7 激昂、決闘
「お前、誰だ?」
テントの影で怪しい動きをする不審者。
俺はそっと近づいて話しかける。
「……!」
俺に突然声をかけられて、ひるんだ不審者。
さっと足を引っかけて転ばせる。
親父のスパルタのおかげで体術は得意なのだ。
そいつはドタッと重たい音とともに、地面に倒れた。
すぐにそいつの関節をロックして身動きを封じる。
「泥棒か?この土地は歌劇団が借りてるんだ。不法侵入だぞ」
もがくそいつを更に抑えつける。
力が強い。
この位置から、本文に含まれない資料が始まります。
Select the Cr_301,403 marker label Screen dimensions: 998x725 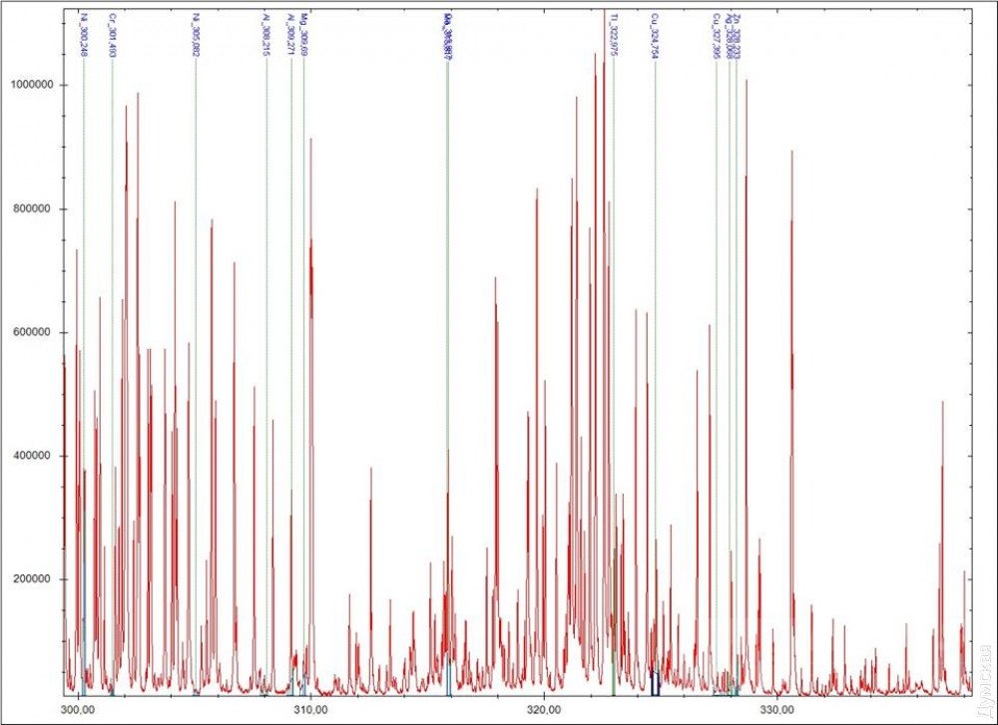point(112,35)
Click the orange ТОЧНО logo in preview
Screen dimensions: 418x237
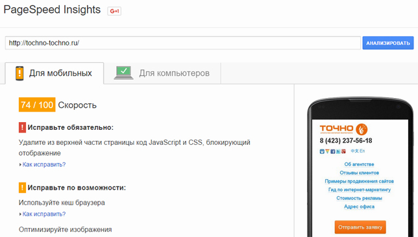pos(343,129)
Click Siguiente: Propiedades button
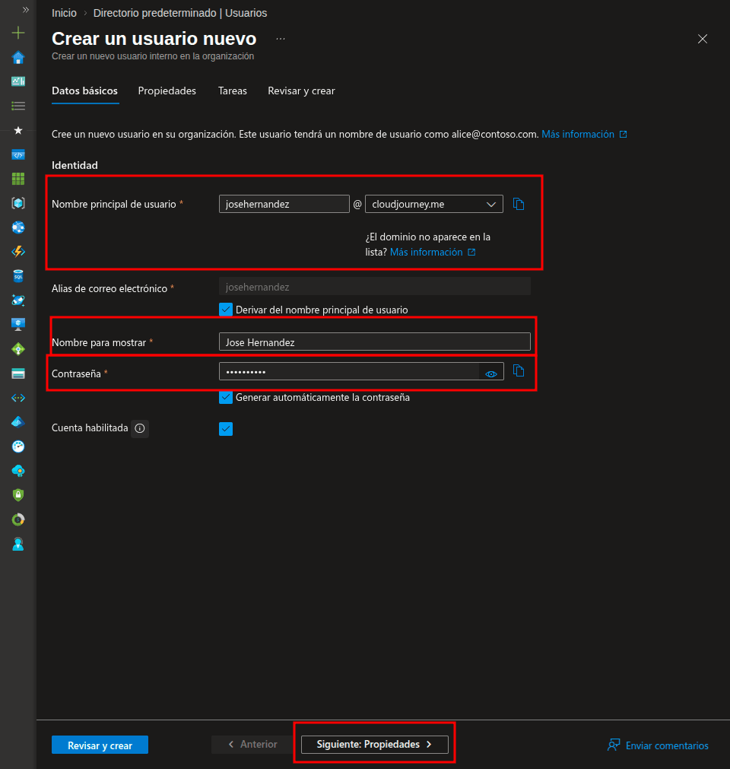 374,745
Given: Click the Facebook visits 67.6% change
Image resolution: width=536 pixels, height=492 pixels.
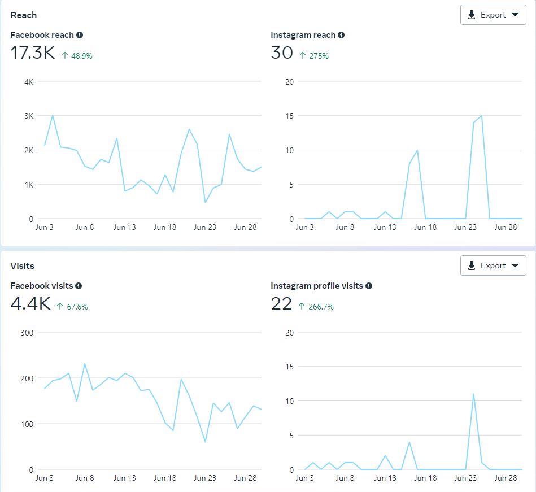Looking at the screenshot, I should pos(78,307).
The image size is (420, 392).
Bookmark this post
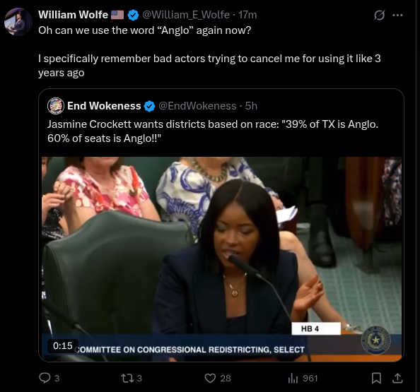(x=376, y=378)
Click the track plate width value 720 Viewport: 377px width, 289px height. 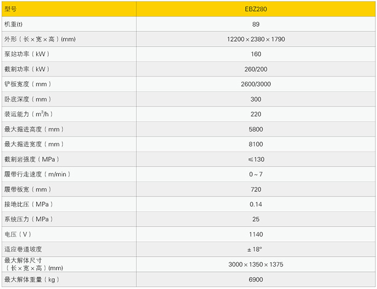(256, 189)
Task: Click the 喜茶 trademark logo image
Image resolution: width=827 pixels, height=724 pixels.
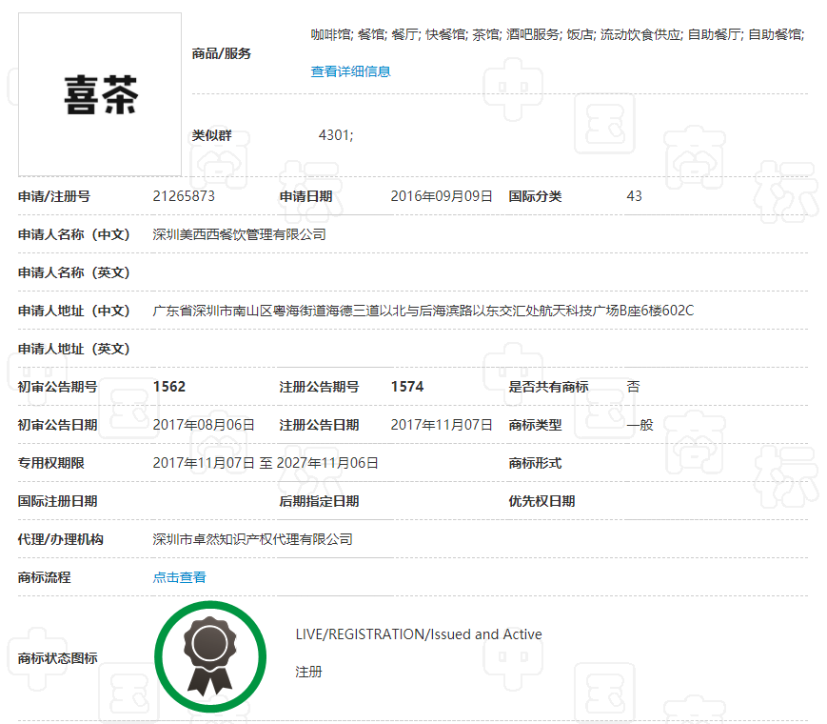Action: point(99,93)
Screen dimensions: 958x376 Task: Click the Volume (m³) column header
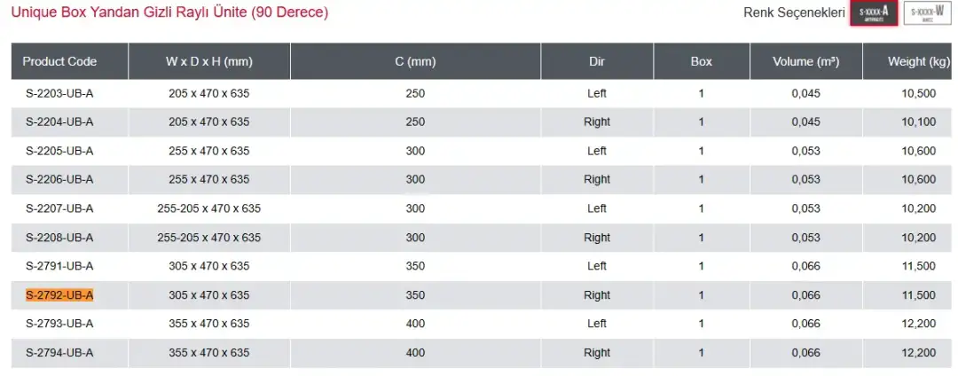tap(805, 61)
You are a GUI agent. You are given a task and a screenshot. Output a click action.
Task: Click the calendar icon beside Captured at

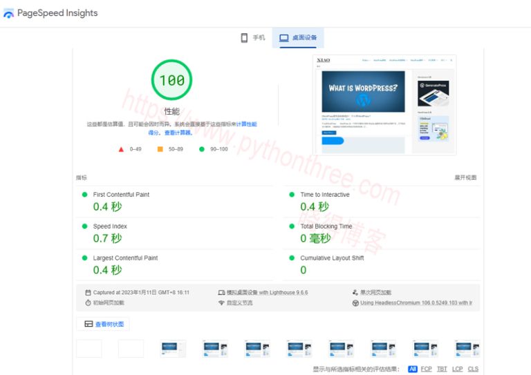(88, 293)
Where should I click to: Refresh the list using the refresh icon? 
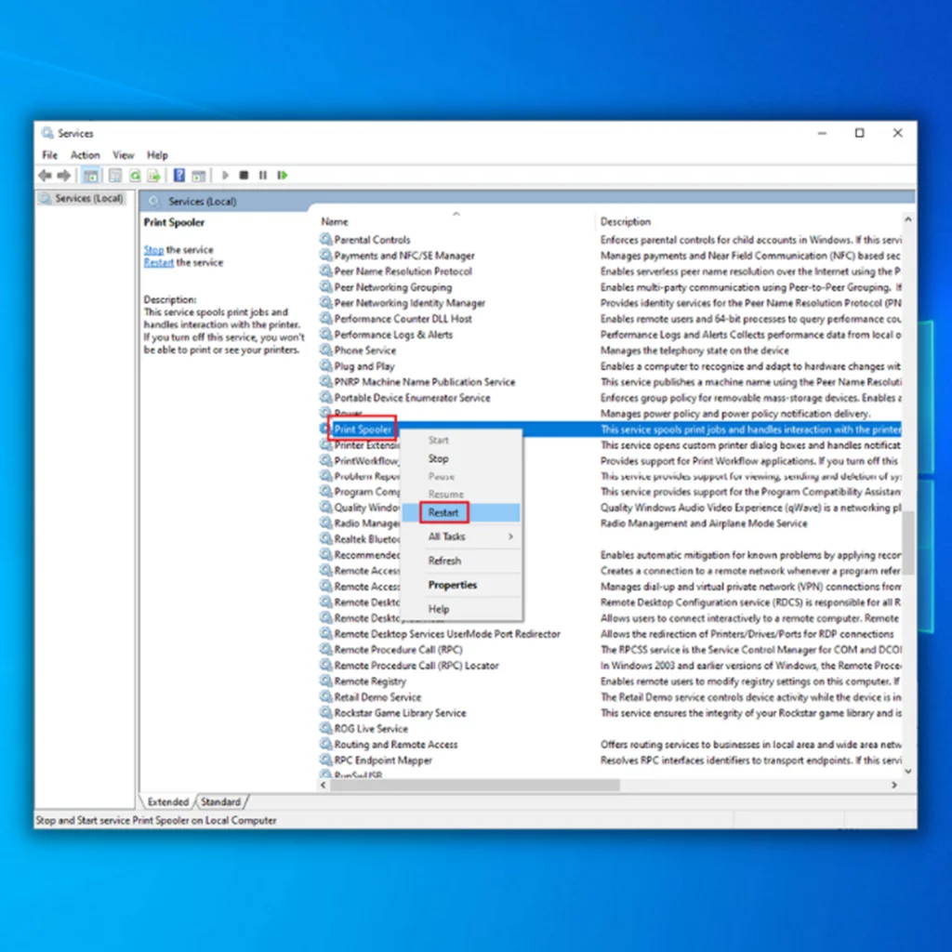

男のようだ。
「ぐっ!クソッ、離せ!」
「……!……ビョードル……」
そいつは俺の兄だった。
ビョードルは攻撃力増強のギフトを使える。
すぐに逃げるかも知れない。
「ビョードルなら、もっと締めても問題ないな」
「エーベルハルド!てめぇっ」
ぐぐっと力を込めると、金属が地面にぶつかる音がした。
「お前っ、剣まで持ってるじゃないか!?
見習い騎士の
「うるせぇ」
ビョードルは、俺の拘束から逃れようと必死だ。
俺も必死になって押さえつける。
互いに息を切らして膠着状態を維持している。
「誰かと一緒なら良かったのに……。
お前のせいで、俺は夕飯食いっぱぐれ確定だ」
「そんなこと知るか!早く離せ!」
「うるさい!警備員に引き渡してからだ」
すぐに警備員が来るはずなんだが、来る気配がまったくない。
「へっ!あんな弱い奴らが、さっさと回復するわけないだろう?」
「ビョードル!お前、警備員を襲ったのか!?」
本当に救いようがない奴だ。
しかし本当にそうだとしたら、このままではマズい。
どうしようかと考え始めたとき、女の子の声が聞こえた。
「どうしてこんなところに、エミリのぬいぐるみが?」
突然聞こえたその声に、ビョードルが赤く輝いた。
「げっ!ギフトを発動しやがった!」
ビョードルが攻撃力増強のギフトを発動させ、簡単に俺をひっくり返す。
俺は可能な限り素早く体勢を戻して、ビョードルを追いかけた。
「ビョードル!止まれー!」
ビョードルの先には……。
ぬいぐるみを抱えたヨハンナがいた。
「ヨハンナ!逃げろ!」
身内とはいえ、忍び込んでいる時点でビョードルは危険人物だ。
驚きのあまりフリーズしたヨハンナに、ビョードルはまっすぐ向かっていく。
「見つけたぞ!クソ女!俺が口説いてるのに振りやがって!」
ビョードルが叫びながら剣を抜いた。
「……ひっ」
ヨハンナは恐怖で声も出せない。
「丸腰の人間に剣を向けるな!」
追いつかないと判断した俺は、足もとの石をおもいっきりビョードルへと投げる。
うまいことビョードルの背中に命中した。
「いてぇ!」
ビョードルの動きが止まっているスキに、走りながら手に持った石やその辺の小道具を投げまくる。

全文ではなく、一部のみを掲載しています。